● What to produce: Your reply should be one number: how many lines of the records below contain the string "computer".
+++ Provided entries
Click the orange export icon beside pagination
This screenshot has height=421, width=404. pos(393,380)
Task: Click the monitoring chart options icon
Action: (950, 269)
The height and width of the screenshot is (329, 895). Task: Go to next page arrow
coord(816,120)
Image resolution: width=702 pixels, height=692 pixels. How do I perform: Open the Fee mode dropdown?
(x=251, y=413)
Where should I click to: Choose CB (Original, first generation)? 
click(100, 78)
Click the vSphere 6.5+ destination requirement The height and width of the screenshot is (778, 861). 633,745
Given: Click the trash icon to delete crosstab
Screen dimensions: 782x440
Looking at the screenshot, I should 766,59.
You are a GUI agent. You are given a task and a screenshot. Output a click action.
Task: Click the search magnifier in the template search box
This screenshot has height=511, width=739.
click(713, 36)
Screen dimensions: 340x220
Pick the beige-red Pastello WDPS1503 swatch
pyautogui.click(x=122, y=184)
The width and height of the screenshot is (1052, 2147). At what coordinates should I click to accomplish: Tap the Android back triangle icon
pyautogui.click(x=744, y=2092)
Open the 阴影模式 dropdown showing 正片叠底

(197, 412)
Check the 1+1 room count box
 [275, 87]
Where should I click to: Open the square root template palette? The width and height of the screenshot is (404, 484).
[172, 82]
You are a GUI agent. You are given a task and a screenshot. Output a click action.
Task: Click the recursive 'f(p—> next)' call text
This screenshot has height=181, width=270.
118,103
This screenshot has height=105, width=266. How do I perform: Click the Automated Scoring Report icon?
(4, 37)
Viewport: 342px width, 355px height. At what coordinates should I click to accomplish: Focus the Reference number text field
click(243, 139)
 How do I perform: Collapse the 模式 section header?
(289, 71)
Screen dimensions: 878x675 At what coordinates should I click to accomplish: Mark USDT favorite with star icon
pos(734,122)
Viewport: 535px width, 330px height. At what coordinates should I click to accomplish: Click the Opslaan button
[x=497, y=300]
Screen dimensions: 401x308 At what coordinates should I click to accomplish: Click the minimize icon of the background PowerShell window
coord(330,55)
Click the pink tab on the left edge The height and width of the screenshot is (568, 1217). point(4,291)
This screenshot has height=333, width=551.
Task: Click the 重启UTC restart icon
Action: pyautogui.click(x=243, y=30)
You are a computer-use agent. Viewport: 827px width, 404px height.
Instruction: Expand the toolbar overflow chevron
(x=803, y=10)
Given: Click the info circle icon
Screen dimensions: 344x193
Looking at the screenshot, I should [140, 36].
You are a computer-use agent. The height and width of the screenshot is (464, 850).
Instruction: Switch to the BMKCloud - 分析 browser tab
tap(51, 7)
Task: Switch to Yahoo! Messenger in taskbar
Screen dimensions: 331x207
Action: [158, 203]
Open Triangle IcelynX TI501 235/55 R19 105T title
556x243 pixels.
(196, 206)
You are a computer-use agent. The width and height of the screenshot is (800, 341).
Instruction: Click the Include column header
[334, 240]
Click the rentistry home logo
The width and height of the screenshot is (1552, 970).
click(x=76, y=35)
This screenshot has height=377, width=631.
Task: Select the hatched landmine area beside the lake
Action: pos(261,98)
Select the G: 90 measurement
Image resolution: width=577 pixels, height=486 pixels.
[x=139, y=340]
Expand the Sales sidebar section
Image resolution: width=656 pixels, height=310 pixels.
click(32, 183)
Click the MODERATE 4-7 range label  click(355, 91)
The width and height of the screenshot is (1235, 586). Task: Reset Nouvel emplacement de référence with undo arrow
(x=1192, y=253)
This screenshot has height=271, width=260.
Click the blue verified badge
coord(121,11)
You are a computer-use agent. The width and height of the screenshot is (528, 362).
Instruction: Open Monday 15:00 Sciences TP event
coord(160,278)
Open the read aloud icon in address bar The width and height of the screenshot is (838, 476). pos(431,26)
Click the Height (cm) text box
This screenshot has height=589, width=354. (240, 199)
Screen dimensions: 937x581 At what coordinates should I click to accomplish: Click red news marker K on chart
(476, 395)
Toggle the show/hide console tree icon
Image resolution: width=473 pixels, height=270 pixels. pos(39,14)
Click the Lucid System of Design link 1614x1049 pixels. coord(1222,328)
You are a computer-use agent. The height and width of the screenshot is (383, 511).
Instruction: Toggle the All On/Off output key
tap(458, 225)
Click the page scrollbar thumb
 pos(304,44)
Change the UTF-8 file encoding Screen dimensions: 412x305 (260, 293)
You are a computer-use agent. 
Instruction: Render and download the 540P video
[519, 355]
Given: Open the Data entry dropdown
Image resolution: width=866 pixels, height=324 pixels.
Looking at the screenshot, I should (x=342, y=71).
++++++
● Written response: 6